The generated IL is very different for the two cases. Most importantly, even though our async code doesn't actually do anything asynchronous, it creates a ton of async builder helpers, sprinkles a ton of (asynchronous) Delay calls through the code, and going into outright absurd territory, each iteration of the loop is an extra method call, including the setup of a helper object.
Apparently, F# automatically translates while into an asynchronous while. Now, given how well compressed xslt data usually is, very little I/O is involved in those Read operations, so the overhead absolutely dominates - and since every iteration of the "loop" has its own setup cost, the overhead scales with the amount of data.
While this is mostly caused by the while not actually doing anything, it also obviously means that you need to be careful about what you select as async, and you need to avoid using it in a case where CPU time dominates (as in this case - after all, both the async and non-async case are almost 100% CPU tasks in practice). This is further worsened by the fact that Read reads a single node at a time - something that's relatively trivial even in a big, non-compressed xml file. The overheads absolutely dominate. In effect, this is analogous to using Parallel.For with a body like sum += i - the setup cost of each of the each of the iterations absolutely dwarfs any actual work being done.
The CPU profiling makes this rather obvious - the two most work intensive methods are:
XmlReader.Read (expected)
Thread::intermediateThreadProc - also known as "this code runs on a thread pool thread". The overhead from this in a no-op code like this is around 100% - yikes. Apparently, even though there is no real asynchronicity anywhere, the callbacks are never run synchronously. Every iteration of the loop posts work to a new thread pool thread.
The lesson learned? Probably something like "don't use loops in async if the loop body does very little work". The overhead is incurred for each and every iteration of the loop. Ouch.
Asynchronous code doesn't magically make your code faster. As you've discovered, it'll tend to make isolated code slower, because there's overhead involved with managing the asynchrony.

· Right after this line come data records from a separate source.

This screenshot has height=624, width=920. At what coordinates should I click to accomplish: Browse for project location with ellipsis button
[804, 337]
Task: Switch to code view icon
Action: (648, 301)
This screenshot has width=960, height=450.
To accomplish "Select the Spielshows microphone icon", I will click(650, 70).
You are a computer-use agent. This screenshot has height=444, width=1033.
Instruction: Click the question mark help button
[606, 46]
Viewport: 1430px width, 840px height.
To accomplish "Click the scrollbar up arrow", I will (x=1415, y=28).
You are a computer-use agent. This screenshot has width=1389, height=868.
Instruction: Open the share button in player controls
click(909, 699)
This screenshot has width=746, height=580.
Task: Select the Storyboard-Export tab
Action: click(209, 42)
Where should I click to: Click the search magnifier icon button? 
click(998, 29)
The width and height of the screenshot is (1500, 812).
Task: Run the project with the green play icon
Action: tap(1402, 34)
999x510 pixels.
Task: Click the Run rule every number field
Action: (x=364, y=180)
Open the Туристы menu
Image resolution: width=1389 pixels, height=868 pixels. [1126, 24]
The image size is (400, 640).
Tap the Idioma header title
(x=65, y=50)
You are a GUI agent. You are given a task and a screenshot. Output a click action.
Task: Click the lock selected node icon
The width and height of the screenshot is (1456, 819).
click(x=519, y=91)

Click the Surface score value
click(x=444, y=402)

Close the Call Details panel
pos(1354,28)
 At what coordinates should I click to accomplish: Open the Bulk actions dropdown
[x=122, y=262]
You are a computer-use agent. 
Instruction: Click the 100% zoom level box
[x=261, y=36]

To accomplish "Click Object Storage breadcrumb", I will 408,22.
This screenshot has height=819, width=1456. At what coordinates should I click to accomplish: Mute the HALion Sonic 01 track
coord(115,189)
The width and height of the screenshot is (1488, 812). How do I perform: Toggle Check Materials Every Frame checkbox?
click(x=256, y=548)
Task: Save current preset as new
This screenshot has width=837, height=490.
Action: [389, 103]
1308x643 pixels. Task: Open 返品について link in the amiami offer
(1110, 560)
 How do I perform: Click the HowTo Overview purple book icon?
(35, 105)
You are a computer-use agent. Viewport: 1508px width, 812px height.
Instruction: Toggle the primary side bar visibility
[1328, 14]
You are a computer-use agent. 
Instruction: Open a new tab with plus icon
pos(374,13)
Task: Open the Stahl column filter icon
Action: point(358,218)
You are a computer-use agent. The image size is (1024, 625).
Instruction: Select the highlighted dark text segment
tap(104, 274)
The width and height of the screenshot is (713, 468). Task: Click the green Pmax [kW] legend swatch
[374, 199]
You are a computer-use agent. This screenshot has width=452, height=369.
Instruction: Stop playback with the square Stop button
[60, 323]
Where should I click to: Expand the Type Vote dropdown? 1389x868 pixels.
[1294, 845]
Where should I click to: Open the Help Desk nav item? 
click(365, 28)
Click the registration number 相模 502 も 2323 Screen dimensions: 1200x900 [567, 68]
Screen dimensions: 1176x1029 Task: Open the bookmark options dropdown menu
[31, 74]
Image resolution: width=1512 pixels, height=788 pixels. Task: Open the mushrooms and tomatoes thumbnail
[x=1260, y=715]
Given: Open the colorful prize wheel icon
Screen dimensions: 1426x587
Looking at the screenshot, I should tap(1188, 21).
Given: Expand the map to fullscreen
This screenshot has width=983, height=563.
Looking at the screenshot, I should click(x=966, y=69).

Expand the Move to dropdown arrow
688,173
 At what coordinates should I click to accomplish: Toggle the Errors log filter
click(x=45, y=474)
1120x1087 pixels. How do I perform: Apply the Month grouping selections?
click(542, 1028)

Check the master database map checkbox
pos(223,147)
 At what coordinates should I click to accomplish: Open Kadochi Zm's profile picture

What it can do is to be more efficient, but that's not the same as being inherently faster. The main purpose of Async is to make Input/Output code more efficient.
If you invoke a 'slow', blocking I/O operation directly, you'll block the thread until the operation returns.
If you instead invoke that slow operation asynchronously, it may free up the thread to do other things. It does require that there's an underlying implementation that's not thread-bound, but uses another mechanism for receiving the response. I/O Completion Ports could be such a mechanism.
Now, if you run a lot of asynchronous code in parallel, it may turn out to be faster than attempting to run the blocking implementation in parallel, because the async versions use fewer resources (fewer threads = less memory).